At first, it assumed that an incapacitated person without a living will would want life support. The scaled-down bill disqualifies a spouse from making end-of-life-decisions if the spouse is living with another person as if in marriage. Michael Schiavo was living with his girlfriend, now his wife, while he was making such decisions for Terri Schiavo.
But other proposals have faltered. Mississippi's proposal died in committee. Georgia's was withdrawn.
Meanwhile, other states have passed laws with only a passing relationship to the Schiavo case, though some were inspired by it. Delaware and Montana created a space on driver's licenses to indicate whether the person has a living will. Connecticut, Washington and other states pursued creating online directories that doctors could access to determine if a patient had a will or directive.
As this year's legislative sessions began, some lawmakers pledged to renew efforts to push the bills into law. The most vigorous fight seemed to be in Minnesota, where a Republican representative inspired by the Schiavo case sponsored a bill that presumed that an incapacitated patient would want life support unless a living will or other convincing evidence indicated otherwise.
"The Minnesota legislation is moving, and I think that thing is going to go," said Janet Folger, president of Faith2Action, a conservative group that monitors state legislation nationwide. "I believe it will be a model for other states to follow suit."
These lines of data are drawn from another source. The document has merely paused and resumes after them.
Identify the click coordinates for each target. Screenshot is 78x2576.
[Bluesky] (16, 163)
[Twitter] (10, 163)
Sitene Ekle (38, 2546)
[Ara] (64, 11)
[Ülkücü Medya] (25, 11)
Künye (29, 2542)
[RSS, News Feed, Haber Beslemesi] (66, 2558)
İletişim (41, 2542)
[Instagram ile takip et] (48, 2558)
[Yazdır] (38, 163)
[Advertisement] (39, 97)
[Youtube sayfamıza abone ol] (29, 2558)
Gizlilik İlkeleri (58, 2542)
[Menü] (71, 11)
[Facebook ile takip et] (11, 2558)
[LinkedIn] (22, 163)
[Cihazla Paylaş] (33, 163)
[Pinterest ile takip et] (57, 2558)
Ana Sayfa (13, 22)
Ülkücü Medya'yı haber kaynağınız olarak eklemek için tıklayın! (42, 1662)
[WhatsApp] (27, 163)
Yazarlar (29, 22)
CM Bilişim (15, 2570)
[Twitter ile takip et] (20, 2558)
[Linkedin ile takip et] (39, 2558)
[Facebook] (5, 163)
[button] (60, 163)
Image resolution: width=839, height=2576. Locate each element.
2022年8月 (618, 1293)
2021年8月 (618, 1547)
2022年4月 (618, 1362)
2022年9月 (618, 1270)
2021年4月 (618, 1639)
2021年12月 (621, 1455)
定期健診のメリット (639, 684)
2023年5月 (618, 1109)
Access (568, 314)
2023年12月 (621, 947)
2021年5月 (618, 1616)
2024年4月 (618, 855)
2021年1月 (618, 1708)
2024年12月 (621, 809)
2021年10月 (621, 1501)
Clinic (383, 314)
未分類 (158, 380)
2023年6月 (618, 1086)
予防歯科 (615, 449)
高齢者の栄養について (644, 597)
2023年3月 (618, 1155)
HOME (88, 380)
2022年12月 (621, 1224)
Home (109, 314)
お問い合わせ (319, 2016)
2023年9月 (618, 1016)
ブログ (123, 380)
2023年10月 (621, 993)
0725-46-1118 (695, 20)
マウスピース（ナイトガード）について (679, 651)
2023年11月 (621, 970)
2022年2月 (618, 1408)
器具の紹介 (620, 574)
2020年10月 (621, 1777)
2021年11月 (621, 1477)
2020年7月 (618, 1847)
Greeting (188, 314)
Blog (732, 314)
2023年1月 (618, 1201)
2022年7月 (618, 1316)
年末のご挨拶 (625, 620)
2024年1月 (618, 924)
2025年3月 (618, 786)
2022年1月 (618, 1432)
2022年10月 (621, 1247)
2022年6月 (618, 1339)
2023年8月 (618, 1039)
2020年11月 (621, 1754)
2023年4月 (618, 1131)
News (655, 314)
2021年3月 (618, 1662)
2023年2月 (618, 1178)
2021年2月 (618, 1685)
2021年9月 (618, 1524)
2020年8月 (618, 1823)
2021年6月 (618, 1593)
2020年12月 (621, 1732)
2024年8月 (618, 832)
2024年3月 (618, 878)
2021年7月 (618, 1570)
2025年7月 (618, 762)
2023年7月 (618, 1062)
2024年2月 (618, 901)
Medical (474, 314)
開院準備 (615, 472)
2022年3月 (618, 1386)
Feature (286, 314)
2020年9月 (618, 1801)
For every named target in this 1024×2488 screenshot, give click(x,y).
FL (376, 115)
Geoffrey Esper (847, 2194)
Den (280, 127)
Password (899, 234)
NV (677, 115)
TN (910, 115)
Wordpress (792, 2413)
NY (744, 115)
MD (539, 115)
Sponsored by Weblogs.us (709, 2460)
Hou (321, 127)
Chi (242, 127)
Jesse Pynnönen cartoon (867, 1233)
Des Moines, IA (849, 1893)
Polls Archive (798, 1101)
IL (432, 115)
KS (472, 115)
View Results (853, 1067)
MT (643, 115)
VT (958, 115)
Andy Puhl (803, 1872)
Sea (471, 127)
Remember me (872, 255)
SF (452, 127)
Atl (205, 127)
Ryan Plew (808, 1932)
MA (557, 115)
The Minnesota Medical Association and hospice groups oppose parts of the bill, saying it takes the decisions away from families and puts them in the hands of government.
Steven Miles, a professor for the Center for Bioethics at the University of Minnesota's department of medicine, said he doesn't think the Minnesota legislation will pass.
He thinks the Schiavo case was an anomaly, the one rare case in a million in which stubborn family members disagree and get caught up in a public squabble. He said the current laws work in virtually every other end-of-life decision.
"I honestly never thought the Schiavo case was a big case," Miles said. "I think this was a piece of political theater, but I don't think it fundamentally changed the course of bioethics or end-of-life decisionmaking in the United States."
Conservative groups disagree. They say the current laws are inadequate and think there are other Schiavo-like cases out there that "don't involve a media blitz or don't have the money to continue to fight," said Burke, the antiabortion attorney from Chicago.